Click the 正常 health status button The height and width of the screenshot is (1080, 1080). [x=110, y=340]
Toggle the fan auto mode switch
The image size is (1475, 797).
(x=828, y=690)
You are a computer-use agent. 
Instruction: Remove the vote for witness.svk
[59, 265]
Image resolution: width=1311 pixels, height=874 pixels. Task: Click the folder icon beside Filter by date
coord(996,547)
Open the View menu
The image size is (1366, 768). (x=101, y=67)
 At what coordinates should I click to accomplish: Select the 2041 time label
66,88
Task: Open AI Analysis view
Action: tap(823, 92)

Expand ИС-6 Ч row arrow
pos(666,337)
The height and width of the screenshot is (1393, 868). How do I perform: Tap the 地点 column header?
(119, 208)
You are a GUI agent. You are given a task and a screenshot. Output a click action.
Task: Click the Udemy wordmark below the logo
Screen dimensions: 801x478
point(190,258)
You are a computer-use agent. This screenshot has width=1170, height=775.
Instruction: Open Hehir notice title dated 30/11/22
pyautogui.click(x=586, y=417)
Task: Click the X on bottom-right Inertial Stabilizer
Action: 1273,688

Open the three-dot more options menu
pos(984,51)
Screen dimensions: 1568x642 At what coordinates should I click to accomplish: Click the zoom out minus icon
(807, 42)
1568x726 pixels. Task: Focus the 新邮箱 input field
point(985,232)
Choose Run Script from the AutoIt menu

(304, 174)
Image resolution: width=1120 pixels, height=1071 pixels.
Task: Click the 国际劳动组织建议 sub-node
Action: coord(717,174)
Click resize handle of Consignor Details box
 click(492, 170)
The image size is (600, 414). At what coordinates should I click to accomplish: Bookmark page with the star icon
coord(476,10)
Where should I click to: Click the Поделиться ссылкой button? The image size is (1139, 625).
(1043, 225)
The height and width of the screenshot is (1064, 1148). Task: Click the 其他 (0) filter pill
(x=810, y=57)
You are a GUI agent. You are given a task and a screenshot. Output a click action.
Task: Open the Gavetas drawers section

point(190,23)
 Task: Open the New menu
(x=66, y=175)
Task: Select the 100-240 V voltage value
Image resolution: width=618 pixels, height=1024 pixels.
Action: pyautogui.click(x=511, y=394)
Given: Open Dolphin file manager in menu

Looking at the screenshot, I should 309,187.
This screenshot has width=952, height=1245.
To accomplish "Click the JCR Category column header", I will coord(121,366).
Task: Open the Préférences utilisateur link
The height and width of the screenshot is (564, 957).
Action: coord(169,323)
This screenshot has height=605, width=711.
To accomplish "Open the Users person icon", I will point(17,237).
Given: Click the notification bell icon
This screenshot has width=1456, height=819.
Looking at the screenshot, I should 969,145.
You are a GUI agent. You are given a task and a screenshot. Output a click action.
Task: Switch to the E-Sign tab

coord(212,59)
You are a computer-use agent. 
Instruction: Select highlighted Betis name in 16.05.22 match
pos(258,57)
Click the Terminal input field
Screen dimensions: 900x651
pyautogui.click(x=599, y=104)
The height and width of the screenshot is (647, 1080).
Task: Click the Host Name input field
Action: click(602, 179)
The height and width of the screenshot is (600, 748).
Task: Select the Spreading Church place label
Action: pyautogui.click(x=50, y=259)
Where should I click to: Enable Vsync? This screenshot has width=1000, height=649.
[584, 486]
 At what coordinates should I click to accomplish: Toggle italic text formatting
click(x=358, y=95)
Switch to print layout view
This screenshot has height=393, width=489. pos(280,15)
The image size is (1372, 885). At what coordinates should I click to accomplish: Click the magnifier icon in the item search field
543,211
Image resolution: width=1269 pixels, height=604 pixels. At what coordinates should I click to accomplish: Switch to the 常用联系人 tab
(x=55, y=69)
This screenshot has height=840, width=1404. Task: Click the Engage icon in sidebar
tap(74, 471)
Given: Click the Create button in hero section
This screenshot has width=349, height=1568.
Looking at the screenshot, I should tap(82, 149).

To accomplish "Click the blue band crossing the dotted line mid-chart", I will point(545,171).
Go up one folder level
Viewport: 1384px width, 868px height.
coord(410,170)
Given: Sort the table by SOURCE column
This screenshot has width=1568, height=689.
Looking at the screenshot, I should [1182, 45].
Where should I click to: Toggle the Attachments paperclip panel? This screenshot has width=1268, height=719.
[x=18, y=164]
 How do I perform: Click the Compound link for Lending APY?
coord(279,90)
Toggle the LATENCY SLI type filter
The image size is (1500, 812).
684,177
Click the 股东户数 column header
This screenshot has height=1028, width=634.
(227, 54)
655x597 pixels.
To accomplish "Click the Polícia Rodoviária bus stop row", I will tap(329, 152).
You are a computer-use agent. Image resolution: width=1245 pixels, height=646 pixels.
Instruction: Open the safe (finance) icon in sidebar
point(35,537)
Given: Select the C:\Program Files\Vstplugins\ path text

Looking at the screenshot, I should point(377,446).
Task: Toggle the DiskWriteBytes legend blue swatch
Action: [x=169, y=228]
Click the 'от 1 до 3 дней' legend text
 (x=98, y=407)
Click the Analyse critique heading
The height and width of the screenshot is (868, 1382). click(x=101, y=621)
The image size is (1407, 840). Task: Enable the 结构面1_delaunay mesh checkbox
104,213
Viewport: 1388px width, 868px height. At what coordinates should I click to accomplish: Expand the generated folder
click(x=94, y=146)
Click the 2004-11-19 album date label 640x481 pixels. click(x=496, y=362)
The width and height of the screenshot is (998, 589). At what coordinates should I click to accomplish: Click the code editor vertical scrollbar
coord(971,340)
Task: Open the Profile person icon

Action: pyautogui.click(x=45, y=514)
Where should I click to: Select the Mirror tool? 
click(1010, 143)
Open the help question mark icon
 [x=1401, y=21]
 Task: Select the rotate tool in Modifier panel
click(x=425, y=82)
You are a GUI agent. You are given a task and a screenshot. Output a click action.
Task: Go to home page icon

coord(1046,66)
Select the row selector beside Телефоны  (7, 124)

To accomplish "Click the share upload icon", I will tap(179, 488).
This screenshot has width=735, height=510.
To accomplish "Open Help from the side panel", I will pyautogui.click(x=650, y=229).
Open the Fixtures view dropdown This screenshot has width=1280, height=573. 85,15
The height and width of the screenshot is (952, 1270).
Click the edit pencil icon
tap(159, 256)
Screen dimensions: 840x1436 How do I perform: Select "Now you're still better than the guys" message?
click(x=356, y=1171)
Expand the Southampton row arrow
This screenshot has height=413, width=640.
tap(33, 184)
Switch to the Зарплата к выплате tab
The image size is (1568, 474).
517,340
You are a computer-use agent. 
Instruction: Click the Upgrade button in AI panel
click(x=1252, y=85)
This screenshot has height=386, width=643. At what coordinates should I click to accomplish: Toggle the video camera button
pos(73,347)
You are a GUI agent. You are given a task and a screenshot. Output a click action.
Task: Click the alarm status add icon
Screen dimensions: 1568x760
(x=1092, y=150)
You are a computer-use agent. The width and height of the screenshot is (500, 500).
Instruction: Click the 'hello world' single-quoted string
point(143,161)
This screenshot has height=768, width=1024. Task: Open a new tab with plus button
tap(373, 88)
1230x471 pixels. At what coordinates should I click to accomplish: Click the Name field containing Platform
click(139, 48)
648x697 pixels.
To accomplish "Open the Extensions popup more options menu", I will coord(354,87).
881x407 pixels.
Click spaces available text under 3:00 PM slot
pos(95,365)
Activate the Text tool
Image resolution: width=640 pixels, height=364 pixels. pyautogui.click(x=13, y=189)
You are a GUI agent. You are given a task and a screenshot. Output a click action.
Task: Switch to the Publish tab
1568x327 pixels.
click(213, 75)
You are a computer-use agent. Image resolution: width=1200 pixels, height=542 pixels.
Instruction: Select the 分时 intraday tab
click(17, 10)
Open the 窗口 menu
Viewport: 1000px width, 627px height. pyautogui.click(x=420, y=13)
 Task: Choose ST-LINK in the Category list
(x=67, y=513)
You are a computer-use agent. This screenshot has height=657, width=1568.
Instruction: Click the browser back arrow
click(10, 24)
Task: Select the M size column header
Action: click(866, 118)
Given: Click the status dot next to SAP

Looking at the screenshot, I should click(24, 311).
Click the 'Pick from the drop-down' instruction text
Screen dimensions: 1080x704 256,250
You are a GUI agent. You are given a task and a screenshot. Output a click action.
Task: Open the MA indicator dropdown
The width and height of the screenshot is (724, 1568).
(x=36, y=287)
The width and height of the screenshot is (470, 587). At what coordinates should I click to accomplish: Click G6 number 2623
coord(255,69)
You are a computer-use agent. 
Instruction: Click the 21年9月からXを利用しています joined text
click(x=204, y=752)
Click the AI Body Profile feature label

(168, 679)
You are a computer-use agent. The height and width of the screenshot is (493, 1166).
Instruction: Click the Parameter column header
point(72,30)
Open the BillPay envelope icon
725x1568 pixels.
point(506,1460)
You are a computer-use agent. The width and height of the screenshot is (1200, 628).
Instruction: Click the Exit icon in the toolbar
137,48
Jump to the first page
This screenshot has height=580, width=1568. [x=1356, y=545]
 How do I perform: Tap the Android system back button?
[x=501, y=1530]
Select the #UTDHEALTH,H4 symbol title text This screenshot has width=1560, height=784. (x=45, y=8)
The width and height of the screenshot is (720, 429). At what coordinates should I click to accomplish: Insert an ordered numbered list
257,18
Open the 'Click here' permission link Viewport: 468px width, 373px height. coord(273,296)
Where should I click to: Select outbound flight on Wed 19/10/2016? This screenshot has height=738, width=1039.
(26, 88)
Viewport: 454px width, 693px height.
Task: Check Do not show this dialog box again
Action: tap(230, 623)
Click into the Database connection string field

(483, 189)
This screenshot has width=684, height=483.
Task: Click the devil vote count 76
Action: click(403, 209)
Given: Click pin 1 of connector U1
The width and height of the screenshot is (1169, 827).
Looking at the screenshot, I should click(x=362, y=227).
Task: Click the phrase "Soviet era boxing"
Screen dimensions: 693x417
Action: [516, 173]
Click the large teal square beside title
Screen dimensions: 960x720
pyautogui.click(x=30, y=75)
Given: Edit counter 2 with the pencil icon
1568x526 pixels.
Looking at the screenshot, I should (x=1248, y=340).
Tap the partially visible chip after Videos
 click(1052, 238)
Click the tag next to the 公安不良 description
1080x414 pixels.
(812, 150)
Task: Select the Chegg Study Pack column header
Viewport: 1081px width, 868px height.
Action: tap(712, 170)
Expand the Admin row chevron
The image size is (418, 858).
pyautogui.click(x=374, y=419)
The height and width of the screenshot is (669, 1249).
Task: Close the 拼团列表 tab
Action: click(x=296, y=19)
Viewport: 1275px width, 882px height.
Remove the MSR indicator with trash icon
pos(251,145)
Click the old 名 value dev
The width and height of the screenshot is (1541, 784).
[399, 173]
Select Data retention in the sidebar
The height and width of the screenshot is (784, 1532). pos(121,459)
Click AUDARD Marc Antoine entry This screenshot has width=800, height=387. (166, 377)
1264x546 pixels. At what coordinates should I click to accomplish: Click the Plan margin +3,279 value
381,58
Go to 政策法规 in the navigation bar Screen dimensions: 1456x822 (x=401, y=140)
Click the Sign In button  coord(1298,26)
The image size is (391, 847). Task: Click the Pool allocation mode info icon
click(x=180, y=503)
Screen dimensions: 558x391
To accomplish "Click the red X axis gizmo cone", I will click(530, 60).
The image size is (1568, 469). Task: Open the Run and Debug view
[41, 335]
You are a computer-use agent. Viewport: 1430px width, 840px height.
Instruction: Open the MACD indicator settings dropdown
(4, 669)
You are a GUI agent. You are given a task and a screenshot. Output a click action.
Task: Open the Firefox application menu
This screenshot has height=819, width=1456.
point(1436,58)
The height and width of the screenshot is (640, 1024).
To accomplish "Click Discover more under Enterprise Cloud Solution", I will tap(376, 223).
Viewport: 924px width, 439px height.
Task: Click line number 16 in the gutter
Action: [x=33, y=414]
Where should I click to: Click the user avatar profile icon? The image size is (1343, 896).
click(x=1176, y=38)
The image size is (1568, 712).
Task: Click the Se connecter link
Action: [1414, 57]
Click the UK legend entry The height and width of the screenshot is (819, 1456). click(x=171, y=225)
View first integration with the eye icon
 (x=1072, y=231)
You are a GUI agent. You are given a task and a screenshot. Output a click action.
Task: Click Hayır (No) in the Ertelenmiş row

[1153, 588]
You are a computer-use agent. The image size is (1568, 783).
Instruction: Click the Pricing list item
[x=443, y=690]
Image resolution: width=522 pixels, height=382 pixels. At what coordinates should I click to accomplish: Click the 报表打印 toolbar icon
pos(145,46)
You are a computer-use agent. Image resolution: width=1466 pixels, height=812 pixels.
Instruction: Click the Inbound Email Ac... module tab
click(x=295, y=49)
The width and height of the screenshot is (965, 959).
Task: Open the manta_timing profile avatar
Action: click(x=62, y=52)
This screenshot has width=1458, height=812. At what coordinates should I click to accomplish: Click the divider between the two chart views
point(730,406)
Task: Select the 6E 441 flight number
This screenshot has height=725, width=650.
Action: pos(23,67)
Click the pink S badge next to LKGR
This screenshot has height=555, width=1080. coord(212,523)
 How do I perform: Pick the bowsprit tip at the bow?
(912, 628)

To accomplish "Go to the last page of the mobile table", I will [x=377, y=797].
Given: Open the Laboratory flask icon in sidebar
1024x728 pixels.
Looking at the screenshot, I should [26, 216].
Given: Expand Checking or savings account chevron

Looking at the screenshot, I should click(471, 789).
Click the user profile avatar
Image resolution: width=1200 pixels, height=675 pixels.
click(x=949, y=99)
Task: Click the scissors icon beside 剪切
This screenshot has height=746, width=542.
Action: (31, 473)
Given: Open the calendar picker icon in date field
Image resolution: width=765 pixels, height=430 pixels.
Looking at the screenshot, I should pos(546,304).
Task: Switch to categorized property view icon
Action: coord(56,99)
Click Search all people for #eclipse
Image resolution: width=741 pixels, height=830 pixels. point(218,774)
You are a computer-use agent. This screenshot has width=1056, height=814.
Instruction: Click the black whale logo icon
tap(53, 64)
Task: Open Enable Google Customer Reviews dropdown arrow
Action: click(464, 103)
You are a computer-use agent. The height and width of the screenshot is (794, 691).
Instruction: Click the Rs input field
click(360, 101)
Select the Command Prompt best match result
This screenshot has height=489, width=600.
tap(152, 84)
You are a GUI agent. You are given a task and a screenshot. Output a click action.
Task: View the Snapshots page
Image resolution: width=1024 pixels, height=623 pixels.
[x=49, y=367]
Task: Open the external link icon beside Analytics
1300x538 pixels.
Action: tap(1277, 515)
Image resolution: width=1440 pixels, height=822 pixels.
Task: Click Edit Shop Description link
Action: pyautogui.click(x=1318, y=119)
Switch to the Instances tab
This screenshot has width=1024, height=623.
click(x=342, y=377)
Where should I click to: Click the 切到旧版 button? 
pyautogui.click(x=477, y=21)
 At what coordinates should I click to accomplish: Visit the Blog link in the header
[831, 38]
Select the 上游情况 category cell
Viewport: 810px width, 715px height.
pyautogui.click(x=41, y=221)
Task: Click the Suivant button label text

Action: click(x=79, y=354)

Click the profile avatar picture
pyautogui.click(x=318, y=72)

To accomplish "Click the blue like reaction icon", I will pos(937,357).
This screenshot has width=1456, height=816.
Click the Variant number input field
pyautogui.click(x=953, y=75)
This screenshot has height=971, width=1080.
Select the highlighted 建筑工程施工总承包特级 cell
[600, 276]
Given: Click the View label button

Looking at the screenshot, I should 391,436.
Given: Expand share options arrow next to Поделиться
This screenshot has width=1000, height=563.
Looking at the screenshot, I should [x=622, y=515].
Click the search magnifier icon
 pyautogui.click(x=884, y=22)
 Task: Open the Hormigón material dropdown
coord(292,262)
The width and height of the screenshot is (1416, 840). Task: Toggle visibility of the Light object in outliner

══════════════════════════════

Request :: Reproduce the records word for word, from the line containing "Open the Fixtures" down through the line containing "pos(73,347)".

Solution to this problem ::
Open the Fixtures view dropdown This screenshot has width=1280, height=573. 85,15
The height and width of the screenshot is (952, 1270).
Click the edit pencil icon
tap(159, 256)
Screen dimensions: 840x1436 How do I perform: Select "Now you're still better than the guys" message?
click(x=356, y=1171)
Expand the Southampton row arrow
This screenshot has height=413, width=640.
tap(33, 184)
Switch to the Зарплата к выплате tab
The image size is (1568, 474).
517,340
You are a computer-use agent. 
Instruction: Click the Upgrade button in AI panel
click(x=1252, y=85)
This screenshot has height=386, width=643. At what coordinates should I click to accomplish: Toggle the video camera button
pos(73,347)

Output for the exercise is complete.